» **Passage shown**:
The estimated cost of the total salvage operation is thought to be about £50m
An operation to salvage a cargo ship which was deliberately grounded off the Devon coast has been officially declared as completed.
The MSC Napoli was beached off Branscombe in January 2007 after being storm damaged in the English Channel.
The Secretary of State's Representative for Maritime Salvage and Intervention (SOSREP) said work had taken 924 days.
Thousands of scavengers flocked to Devon where about 50 of the stricken ship's 2,400 containers washed ashore.
The 62,000-tonne vessel was en-route from Antwerp to South Africa when its hull was cracked during a storm off the Lizard. Its crew had to be airlifted to safety by Royal Navy helicopters.
It was being taken to Portland in Dorset when the decision was taken to deliberately ground the vessel to try to prevent pollution damage to the world heritage Jurassic coast.
Thousands of scavengers flocked to Branscombe beach when containers from the stricken Napoli washed ashore.
BMW motorbikes, pet food, anti-wrinkle cream, wine barrels and nappies were among the goods taken from the beach.

» **Exercise data**:
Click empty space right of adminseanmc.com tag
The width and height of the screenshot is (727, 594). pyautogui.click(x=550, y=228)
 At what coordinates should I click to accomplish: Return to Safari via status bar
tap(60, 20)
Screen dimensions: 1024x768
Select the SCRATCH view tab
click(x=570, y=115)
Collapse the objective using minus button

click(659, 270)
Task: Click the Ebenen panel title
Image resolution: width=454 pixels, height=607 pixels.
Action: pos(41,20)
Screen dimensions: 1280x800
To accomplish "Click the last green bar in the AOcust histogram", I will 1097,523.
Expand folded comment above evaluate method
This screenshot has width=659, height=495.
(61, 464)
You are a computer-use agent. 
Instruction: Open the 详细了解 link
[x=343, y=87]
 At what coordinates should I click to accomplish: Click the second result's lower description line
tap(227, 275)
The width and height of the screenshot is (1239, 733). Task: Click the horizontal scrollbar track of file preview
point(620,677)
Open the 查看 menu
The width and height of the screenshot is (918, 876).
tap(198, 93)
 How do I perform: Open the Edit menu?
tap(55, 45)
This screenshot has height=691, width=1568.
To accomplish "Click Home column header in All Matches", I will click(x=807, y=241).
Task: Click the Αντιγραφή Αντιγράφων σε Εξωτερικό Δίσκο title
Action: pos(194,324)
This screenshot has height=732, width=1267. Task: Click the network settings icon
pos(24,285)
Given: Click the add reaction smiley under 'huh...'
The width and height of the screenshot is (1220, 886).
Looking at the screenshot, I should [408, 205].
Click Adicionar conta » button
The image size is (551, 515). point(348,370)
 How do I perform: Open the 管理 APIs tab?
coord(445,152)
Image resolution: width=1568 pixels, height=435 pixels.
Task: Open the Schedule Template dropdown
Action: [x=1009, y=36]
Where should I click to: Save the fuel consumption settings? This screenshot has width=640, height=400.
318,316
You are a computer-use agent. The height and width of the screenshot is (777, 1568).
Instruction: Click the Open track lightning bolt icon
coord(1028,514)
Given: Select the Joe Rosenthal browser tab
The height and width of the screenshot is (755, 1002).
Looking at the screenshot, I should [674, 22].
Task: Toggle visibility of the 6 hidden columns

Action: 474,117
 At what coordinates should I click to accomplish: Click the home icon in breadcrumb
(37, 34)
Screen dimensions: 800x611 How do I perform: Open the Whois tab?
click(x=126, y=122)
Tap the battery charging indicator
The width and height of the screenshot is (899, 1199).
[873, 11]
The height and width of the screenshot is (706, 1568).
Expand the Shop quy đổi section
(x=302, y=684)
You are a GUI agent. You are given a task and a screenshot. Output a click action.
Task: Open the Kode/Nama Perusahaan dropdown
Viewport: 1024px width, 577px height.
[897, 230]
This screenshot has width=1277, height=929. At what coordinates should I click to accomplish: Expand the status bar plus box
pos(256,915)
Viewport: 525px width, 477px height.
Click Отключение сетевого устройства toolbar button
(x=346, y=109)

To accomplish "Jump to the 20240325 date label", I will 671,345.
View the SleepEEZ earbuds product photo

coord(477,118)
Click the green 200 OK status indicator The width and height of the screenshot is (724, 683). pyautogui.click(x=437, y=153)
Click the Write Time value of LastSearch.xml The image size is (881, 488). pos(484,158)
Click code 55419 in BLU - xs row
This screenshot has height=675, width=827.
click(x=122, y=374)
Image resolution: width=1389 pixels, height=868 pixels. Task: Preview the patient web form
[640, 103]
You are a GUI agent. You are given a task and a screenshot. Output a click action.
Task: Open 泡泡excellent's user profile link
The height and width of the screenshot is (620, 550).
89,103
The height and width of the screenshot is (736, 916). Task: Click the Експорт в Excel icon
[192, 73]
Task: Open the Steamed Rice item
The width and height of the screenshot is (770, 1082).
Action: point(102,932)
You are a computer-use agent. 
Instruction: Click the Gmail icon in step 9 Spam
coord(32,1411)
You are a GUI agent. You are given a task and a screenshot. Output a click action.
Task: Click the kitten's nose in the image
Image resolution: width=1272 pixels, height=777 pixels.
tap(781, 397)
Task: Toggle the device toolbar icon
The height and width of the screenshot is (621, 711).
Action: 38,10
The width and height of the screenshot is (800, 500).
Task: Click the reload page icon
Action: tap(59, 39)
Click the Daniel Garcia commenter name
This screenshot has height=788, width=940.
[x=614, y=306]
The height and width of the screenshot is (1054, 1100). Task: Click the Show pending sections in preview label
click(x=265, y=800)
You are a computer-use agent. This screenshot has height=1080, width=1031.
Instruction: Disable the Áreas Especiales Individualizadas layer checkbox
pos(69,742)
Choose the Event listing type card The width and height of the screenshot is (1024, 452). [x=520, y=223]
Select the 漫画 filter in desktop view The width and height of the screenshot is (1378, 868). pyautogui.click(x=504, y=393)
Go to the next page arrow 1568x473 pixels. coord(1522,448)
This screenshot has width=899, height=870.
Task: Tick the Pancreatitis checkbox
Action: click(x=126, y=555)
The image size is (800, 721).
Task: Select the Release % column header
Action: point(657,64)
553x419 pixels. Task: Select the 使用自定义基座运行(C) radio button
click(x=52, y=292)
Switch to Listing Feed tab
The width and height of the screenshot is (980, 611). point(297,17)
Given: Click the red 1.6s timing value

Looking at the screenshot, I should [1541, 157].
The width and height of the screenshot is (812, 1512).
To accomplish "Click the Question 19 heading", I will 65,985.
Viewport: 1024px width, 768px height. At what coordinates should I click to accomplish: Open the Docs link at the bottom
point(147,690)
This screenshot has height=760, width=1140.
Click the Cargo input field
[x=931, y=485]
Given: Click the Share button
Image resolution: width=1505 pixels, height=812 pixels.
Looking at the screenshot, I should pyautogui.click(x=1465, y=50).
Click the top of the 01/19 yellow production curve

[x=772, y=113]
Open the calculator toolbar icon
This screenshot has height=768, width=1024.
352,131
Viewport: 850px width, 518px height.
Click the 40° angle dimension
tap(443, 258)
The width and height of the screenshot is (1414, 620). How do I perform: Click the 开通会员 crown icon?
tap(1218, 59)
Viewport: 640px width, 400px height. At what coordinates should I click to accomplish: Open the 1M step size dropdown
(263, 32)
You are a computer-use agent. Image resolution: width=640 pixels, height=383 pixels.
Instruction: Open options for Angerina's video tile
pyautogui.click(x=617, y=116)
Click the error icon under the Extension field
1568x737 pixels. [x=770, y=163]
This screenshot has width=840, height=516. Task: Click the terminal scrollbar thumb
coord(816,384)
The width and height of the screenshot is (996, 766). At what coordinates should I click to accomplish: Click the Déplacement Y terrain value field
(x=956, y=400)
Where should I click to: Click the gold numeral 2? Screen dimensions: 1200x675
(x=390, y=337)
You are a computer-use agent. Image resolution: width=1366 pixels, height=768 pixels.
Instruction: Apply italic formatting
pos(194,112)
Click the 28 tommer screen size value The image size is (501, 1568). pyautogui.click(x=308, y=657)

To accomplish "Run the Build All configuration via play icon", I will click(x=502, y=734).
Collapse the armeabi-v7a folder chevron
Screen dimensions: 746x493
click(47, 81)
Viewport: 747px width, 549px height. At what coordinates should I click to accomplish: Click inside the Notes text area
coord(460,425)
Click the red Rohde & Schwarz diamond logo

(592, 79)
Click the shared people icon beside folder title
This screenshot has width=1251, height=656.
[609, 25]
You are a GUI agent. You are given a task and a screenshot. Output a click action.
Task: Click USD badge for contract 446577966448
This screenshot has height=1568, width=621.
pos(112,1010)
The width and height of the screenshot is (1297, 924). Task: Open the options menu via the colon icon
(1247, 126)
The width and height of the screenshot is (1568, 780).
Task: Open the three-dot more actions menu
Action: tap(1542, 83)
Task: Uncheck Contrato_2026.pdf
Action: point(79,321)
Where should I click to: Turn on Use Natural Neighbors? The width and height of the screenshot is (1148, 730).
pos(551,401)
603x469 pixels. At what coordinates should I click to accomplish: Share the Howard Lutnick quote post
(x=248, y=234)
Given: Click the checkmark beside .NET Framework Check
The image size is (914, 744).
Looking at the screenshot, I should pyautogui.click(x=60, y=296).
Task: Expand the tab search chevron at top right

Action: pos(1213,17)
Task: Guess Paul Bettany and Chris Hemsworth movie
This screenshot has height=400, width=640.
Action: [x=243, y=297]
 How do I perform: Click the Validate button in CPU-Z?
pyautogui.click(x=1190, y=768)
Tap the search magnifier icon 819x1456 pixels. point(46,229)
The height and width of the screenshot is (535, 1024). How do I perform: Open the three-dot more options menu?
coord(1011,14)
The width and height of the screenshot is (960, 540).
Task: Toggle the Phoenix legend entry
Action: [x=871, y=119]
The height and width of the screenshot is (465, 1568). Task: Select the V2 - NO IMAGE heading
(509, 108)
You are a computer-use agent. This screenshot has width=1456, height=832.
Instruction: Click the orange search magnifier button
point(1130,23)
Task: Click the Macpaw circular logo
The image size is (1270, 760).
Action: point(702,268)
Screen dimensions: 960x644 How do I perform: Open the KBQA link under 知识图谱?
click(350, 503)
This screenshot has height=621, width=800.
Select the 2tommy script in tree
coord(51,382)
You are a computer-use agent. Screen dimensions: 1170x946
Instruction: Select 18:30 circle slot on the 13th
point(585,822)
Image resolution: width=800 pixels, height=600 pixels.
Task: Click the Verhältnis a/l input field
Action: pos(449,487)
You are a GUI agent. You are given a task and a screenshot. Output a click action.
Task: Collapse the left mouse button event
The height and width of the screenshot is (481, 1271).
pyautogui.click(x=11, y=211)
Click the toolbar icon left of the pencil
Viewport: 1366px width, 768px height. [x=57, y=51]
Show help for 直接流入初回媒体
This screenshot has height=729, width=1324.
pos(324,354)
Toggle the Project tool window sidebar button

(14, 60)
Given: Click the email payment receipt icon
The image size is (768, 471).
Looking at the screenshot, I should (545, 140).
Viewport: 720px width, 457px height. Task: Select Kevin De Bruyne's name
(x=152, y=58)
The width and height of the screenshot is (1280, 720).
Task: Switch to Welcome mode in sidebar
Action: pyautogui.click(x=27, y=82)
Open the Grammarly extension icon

» **Task set**:
a - Edit the MSC Napoli report from the words containing "The 62,000-tonne vessel" through "from the beach.", swapping "Portland" for "Falmouth".
b - According to the MSC Napoli report, how many days did the salvage work take?
c - Carry on the MSC Napoli report from its final sentence.
These lines have no connection to the MSC Napoli report.

» **Answers for the exercise**:
a -
The 62,000-tonne vessel was en-route from Antwerp to South Africa when its hull was cracked during a storm off the Lizard. Its crew had to be airlifted to safety by Royal Navy helicopters.
It was being taken to Falmouth in Dorset when the decision was taken to deliberately ground the vessel to try to prevent pollution damage to the world heritage Jurassic coast.
Thousands of scavengers flocked to Branscombe beach when containers from the stricken Napoli washed ashore.
BMW motorbikes, pet food, anti-wrinkle cream, wine barrels and nappies were among the goods taken from the beach.

b - 924 days

c -
People flocked to Branscombe when containers washed ashore
The salvage operation, which cost an estimated £50m, was carried out in several phases, including removing fuel oil, then the cargo, and the wreck itself.
Most of the vessel was broken up using explosive charges before being cut up and taken away by Dutch salvage company Global Response Maritime.
A survey of the seabed was carried out to clearly demonstrate that there was no further risk to safety or risk of pollution from hazardous substances, the Maritime and Coastuard Agency said.
The SOSREP, Hugh Shaw, said he officially declared an end to the salvage and wreck removal operations on Wednesday 29 July.
He said: "I am delighted that together we have all brought this incident to a successful conclusion.
"Every effort has been made to protect the environment throughout this operation."